### Your task
Set each entry down exactly as written.

[Dataset entries]
========
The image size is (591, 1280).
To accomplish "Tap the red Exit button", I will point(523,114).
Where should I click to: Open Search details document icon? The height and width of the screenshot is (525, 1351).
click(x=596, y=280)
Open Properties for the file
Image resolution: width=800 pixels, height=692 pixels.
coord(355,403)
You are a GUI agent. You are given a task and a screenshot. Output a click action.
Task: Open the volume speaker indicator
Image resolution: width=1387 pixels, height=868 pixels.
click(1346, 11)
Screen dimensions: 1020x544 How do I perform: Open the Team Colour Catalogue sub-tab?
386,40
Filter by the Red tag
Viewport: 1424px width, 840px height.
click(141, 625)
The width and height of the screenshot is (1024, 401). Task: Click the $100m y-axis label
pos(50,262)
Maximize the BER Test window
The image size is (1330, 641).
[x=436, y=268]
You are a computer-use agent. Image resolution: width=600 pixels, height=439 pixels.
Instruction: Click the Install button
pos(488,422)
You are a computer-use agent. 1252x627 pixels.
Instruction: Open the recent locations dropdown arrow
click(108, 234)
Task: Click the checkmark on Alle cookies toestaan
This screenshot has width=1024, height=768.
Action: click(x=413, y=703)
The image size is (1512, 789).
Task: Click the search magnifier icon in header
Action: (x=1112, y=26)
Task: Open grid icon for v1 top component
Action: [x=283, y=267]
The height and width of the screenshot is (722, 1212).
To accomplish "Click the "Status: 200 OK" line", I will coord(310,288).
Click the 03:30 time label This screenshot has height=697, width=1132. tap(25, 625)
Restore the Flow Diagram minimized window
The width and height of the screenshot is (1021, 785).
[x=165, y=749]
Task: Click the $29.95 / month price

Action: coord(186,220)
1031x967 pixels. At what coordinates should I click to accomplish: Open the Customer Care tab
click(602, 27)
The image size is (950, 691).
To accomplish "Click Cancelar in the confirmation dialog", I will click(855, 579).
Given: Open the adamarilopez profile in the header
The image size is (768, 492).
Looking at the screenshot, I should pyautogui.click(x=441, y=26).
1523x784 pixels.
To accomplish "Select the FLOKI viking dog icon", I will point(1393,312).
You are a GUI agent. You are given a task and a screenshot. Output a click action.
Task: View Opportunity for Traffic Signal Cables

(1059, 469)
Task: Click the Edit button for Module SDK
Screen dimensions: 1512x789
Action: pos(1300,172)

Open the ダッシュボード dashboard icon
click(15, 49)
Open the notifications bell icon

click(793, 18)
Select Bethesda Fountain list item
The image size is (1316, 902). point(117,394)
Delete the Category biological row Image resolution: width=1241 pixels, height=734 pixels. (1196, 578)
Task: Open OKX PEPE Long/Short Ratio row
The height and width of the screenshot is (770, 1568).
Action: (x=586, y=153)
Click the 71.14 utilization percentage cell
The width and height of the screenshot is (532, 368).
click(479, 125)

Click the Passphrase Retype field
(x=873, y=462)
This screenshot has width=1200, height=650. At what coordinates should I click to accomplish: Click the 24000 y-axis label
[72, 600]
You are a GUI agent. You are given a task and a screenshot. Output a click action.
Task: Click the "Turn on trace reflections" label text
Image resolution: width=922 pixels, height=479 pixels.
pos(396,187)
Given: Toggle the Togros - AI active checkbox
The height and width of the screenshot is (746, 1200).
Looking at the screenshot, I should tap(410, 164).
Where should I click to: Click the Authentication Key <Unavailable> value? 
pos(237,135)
========
### Exercise solution
The image size is (591, 1280).
To accomplish "Tap the red Exit button", I will point(523,114).
Where should I click to: Open Search details document icon? The height and width of the screenshot is (525, 1351).
click(x=596, y=280)
Open Properties for the file
Image resolution: width=800 pixels, height=692 pixels.
coord(355,403)
You are a GUI agent. You are given a task and a screenshot. Output a click action.
Task: Open the volume speaker indicator
Image resolution: width=1387 pixels, height=868 pixels.
click(1346, 11)
Screen dimensions: 1020x544 How do I perform: Open the Team Colour Catalogue sub-tab?
386,40
Filter by the Red tag
Viewport: 1424px width, 840px height.
click(141, 625)
The width and height of the screenshot is (1024, 401). Task: Click the $100m y-axis label
pos(50,262)
Maximize the BER Test window
The image size is (1330, 641).
[x=436, y=268]
You are a computer-use agent. Image resolution: width=600 pixels, height=439 pixels.
Instruction: Click the Install button
pos(488,422)
You are a computer-use agent. 1252x627 pixels.
Instruction: Open the recent locations dropdown arrow
click(108, 234)
Task: Click the checkmark on Alle cookies toestaan
This screenshot has width=1024, height=768.
Action: click(x=413, y=703)
The image size is (1512, 789).
Task: Click the search magnifier icon in header
Action: (x=1112, y=26)
Task: Open grid icon for v1 top component
Action: [x=283, y=267]
The height and width of the screenshot is (722, 1212).
To accomplish "Click the "Status: 200 OK" line", I will coord(310,288).
Click the 03:30 time label This screenshot has height=697, width=1132. tap(25, 625)
Restore the Flow Diagram minimized window
The width and height of the screenshot is (1021, 785).
[x=165, y=749]
Task: Click the $29.95 / month price

Action: coord(186,220)
1031x967 pixels. At what coordinates should I click to accomplish: Open the Customer Care tab
click(602, 27)
The image size is (950, 691).
To accomplish "Click Cancelar in the confirmation dialog", I will click(855, 579).
Given: Open the adamarilopez profile in the header
The image size is (768, 492).
Looking at the screenshot, I should pyautogui.click(x=441, y=26).
1523x784 pixels.
To accomplish "Select the FLOKI viking dog icon", I will point(1393,312).
You are a GUI agent. You are given a task and a screenshot. Output a click action.
Task: View Opportunity for Traffic Signal Cables

(1059, 469)
Task: Click the Edit button for Module SDK
Screen dimensions: 1512x789
Action: pos(1300,172)

Open the ダッシュボード dashboard icon
click(15, 49)
Open the notifications bell icon

click(793, 18)
Select Bethesda Fountain list item
The image size is (1316, 902). point(117,394)
Delete the Category biological row Image resolution: width=1241 pixels, height=734 pixels. (1196, 578)
Task: Open OKX PEPE Long/Short Ratio row
The height and width of the screenshot is (770, 1568).
Action: (x=586, y=153)
Click the 71.14 utilization percentage cell
The width and height of the screenshot is (532, 368).
click(479, 125)

Click the Passphrase Retype field
(x=873, y=462)
This screenshot has width=1200, height=650. At what coordinates should I click to accomplish: Click the 24000 y-axis label
[72, 600]
You are a GUI agent. You are given a task and a screenshot. Output a click action.
Task: Click the "Turn on trace reflections" label text
Image resolution: width=922 pixels, height=479 pixels.
pos(396,187)
Given: Toggle the Togros - AI active checkbox
The height and width of the screenshot is (746, 1200).
Looking at the screenshot, I should tap(410, 164).
Where should I click to: Click the Authentication Key <Unavailable> value? 
pos(237,135)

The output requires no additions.